▶ INSTRUCTIONS
**a)** In the passage about finding the right clients, rewrite the stretch from "When you get" through "to take it.", changing "prospect" to "lead".
**b)** According to the passage about finding the right clients, what does the "right" number of clients reflect?

▶ PASSAGE PROVIDED
>>

Every business needs clients, and the best businesses have the right number of the right clients and a flow of business that is reliable and sustainable. The “right” number of clients reflects the capabilities of the business, its capacity and product supply. The “right” clients get great value from the products or service and because of that value, they pay well and on time. More than that though, they refer and recommend the business and help to maintain the flow of business. That is something that every sustainable organisation needs.
The business audit (click here…) overall results show that generally small businesses believe that their products are well, or very well, differentiated in their markets, yet they also commonly report their pipeline of business to be worse or much worse than their peers – and is delivering unpredictable sales volumes. Whilst those results confirm that many businesses need to improve sales, it is often not about the number of them, its about quality.
When you get a call from a good prospect, in your target market, wanting your core skill there’s no reason to turn the work away, provided you (honestly) have the capacity to handle it. Yet for many, there is an issue when it’s someone from a different market, that you don’t know so well, or wanting a different skill. When things, as they always will be from time to time, are quiet, and a possibility of work comes along that isn’t quite the right client, or for quite the right product there is always going to be a temptation to take it.
The best businesses resist that temptation.
What happens if you succumb? Can you do the job justice? Will you deliver the quality that the client expects? Have you got spare capacity (and what does spare mean)?

<<

Collected data entries
>>

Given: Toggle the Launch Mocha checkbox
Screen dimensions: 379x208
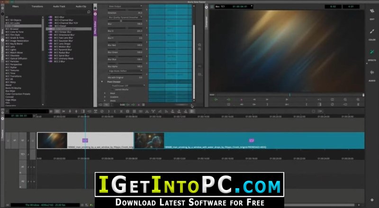Looking at the screenshot, I should [x=113, y=89].
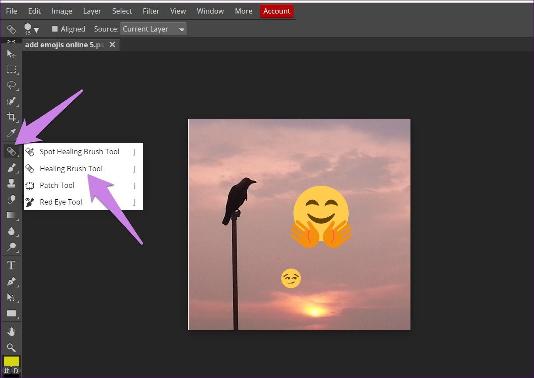
Task: Open the Source dropdown showing Current Layer
Action: tap(153, 29)
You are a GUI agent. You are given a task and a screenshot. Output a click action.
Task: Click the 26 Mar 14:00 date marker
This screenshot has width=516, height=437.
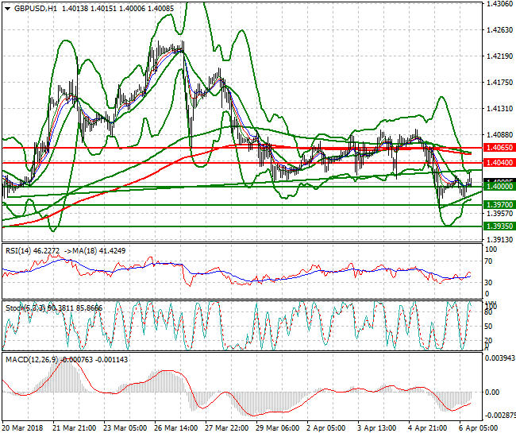click(x=176, y=427)
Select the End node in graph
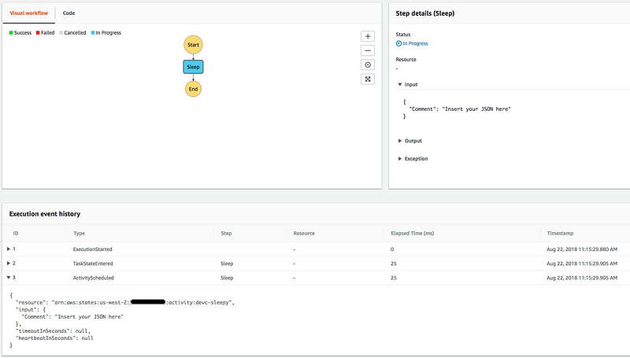 click(193, 89)

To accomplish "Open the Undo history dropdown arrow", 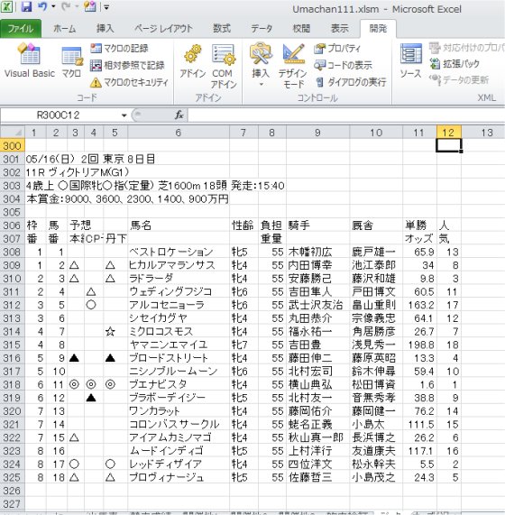I will pyautogui.click(x=53, y=6).
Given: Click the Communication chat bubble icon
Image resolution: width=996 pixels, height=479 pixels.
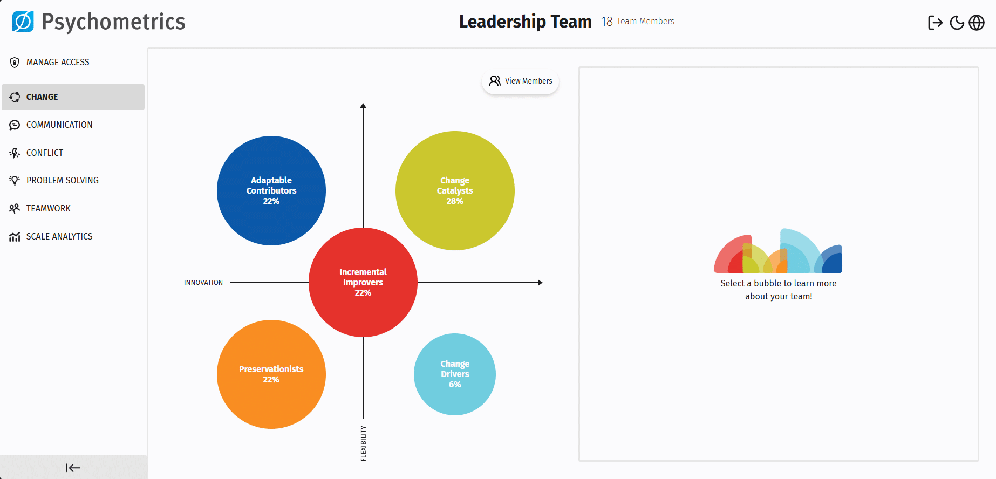Looking at the screenshot, I should [x=15, y=125].
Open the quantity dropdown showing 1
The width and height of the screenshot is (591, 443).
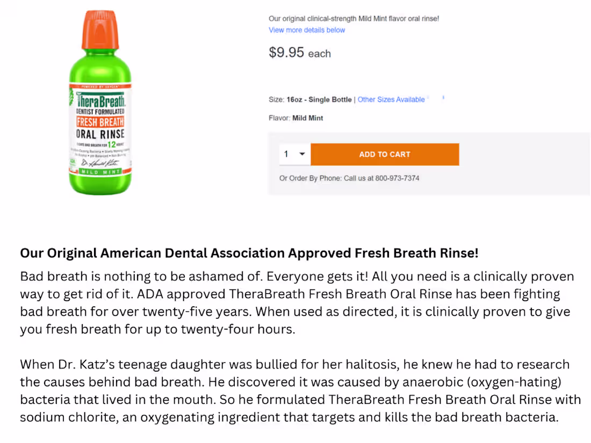tap(294, 154)
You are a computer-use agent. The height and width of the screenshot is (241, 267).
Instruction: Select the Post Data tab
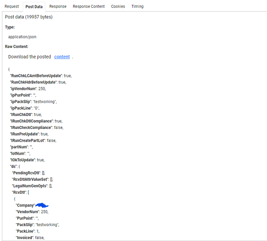tap(34, 7)
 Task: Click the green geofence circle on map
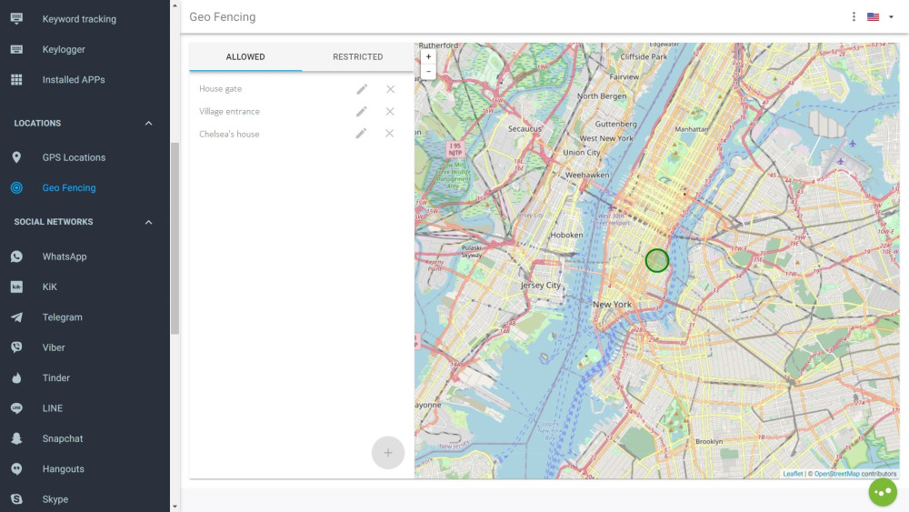click(x=656, y=261)
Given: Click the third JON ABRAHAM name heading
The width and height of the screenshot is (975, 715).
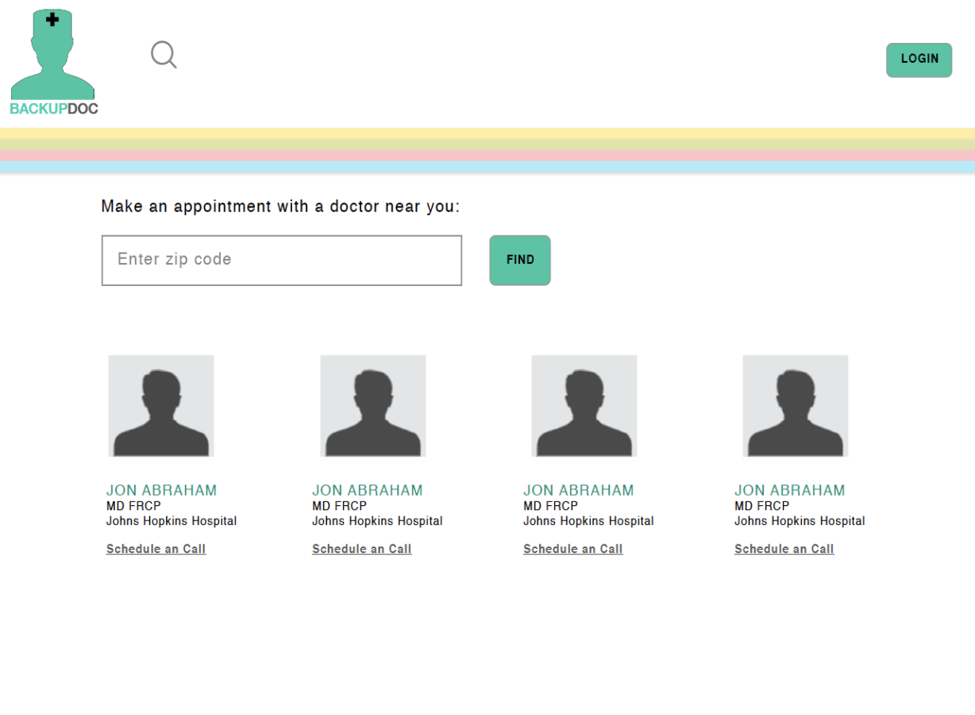Looking at the screenshot, I should pyautogui.click(x=579, y=490).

<<

▶ EXERCISE RESULTS
**a)**
When you get a call from a good lead, in your target market, wanting your core skill there’s no reason to turn the work away, provided you (honestly) have the capacity to handle it. Yet for many, there is an issue when it’s someone from a different market, that you don’t know so well, or wanting a different skill. When things, as they always will be from time to time, are quiet, and a possibility of work comes along that isn’t quite the right client, or for quite the right product there is always going to be a temptation to take it.

**b)** It reflects the capabilities of the business, its capacity and its product supply.